__Work instruction__: Set down the entries once more exactly as they were written.

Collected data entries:
******
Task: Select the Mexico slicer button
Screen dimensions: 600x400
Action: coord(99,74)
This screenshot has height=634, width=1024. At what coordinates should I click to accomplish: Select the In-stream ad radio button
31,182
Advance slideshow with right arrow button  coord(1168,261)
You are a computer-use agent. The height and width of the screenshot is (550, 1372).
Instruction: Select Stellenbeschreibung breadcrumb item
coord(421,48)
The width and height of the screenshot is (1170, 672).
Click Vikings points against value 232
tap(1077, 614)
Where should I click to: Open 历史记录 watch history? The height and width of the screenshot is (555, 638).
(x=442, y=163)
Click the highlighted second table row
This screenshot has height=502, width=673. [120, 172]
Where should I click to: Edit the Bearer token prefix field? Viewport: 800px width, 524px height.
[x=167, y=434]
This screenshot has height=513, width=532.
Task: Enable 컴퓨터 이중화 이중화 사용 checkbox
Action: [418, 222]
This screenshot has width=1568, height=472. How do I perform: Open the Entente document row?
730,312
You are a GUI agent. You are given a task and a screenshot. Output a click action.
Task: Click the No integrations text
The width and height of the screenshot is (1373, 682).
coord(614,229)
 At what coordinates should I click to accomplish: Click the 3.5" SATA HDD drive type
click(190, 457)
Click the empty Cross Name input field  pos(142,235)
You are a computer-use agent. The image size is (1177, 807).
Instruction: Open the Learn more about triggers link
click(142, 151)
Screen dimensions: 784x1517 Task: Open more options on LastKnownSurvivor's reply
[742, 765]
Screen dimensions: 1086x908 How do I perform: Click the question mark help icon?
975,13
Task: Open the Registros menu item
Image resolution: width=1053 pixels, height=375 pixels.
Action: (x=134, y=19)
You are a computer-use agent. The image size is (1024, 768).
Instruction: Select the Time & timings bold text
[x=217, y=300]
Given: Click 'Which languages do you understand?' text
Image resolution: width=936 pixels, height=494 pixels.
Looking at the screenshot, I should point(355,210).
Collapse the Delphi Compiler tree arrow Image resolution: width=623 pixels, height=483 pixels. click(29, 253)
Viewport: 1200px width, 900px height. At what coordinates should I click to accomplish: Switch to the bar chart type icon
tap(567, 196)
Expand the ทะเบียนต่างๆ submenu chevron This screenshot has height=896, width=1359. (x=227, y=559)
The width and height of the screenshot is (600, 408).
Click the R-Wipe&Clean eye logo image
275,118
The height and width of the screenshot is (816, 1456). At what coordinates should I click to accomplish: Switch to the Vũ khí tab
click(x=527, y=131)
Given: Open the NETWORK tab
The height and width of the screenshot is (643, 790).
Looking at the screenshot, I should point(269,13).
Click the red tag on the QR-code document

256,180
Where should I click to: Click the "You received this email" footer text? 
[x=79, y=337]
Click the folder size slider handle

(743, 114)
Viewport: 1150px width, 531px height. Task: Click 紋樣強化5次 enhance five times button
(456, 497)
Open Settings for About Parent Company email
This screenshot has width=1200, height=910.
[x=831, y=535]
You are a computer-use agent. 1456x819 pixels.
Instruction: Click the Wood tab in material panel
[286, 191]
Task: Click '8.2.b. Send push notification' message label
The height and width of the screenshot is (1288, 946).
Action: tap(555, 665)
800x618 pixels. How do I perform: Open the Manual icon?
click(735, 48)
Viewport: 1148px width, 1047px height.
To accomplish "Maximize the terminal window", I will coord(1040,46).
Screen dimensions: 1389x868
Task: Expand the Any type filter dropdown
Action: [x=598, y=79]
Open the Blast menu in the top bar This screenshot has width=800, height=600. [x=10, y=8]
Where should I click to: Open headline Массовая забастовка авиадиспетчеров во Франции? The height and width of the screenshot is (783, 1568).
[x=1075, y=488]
******
__Response to this task__:
Task: Select the Mexico slicer button
Screen dimensions: 600x400
Action: coord(99,74)
This screenshot has height=634, width=1024. At what coordinates should I click to accomplish: Select the In-stream ad radio button
31,182
Advance slideshow with right arrow button  coord(1168,261)
You are a computer-use agent. The height and width of the screenshot is (550, 1372).
Instruction: Select Stellenbeschreibung breadcrumb item
coord(421,48)
The width and height of the screenshot is (1170, 672).
Click Vikings points against value 232
tap(1077, 614)
Where should I click to: Open 历史记录 watch history? The height and width of the screenshot is (555, 638).
(x=442, y=163)
Click the highlighted second table row
This screenshot has height=502, width=673. [120, 172]
Where should I click to: Edit the Bearer token prefix field? Viewport: 800px width, 524px height.
[x=167, y=434]
This screenshot has height=513, width=532.
Task: Enable 컴퓨터 이중화 이중화 사용 checkbox
Action: [418, 222]
This screenshot has width=1568, height=472. How do I perform: Open the Entente document row?
730,312
You are a GUI agent. You are given a task and a screenshot. Output a click action.
Task: Click the No integrations text
The width and height of the screenshot is (1373, 682).
coord(614,229)
 At what coordinates should I click to accomplish: Click the 3.5" SATA HDD drive type
click(190, 457)
Click the empty Cross Name input field  pos(142,235)
You are a computer-use agent. The image size is (1177, 807).
Instruction: Open the Learn more about triggers link
click(142, 151)
Screen dimensions: 784x1517 Task: Open more options on LastKnownSurvivor's reply
[742, 765]
Screen dimensions: 1086x908 How do I perform: Click the question mark help icon?
975,13
Task: Open the Registros menu item
Image resolution: width=1053 pixels, height=375 pixels.
Action: (x=134, y=19)
You are a computer-use agent. The image size is (1024, 768).
Instruction: Select the Time & timings bold text
[x=217, y=300]
Given: Click 'Which languages do you understand?' text
Image resolution: width=936 pixels, height=494 pixels.
Looking at the screenshot, I should point(355,210).
Collapse the Delphi Compiler tree arrow Image resolution: width=623 pixels, height=483 pixels. click(29, 253)
Viewport: 1200px width, 900px height. At what coordinates should I click to accomplish: Switch to the bar chart type icon
tap(567, 196)
Expand the ทะเบียนต่างๆ submenu chevron This screenshot has height=896, width=1359. (x=227, y=559)
The width and height of the screenshot is (600, 408).
Click the R-Wipe&Clean eye logo image
275,118
The height and width of the screenshot is (816, 1456). At what coordinates should I click to accomplish: Switch to the Vũ khí tab
click(x=527, y=131)
Given: Open the NETWORK tab
The height and width of the screenshot is (643, 790).
Looking at the screenshot, I should point(269,13).
Click the red tag on the QR-code document

256,180
Where should I click to: Click the "You received this email" footer text? 
[x=79, y=337]
Click the folder size slider handle

(743, 114)
Viewport: 1150px width, 531px height. Task: Click 紋樣強化5次 enhance five times button
(456, 497)
Open Settings for About Parent Company email
This screenshot has width=1200, height=910.
[x=831, y=535]
You are a computer-use agent. 1456x819 pixels.
Instruction: Click the Wood tab in material panel
[286, 191]
Task: Click '8.2.b. Send push notification' message label
The height and width of the screenshot is (1288, 946).
Action: tap(555, 665)
800x618 pixels. How do I perform: Open the Manual icon?
click(735, 48)
Viewport: 1148px width, 1047px height.
To accomplish "Maximize the terminal window", I will coord(1040,46).
Screen dimensions: 1389x868
Task: Expand the Any type filter dropdown
Action: [x=598, y=79]
Open the Blast menu in the top bar This screenshot has width=800, height=600. [x=10, y=8]
Where should I click to: Open headline Массовая забастовка авиадиспетчеров во Франции? The height and width of the screenshot is (783, 1568).
[x=1075, y=488]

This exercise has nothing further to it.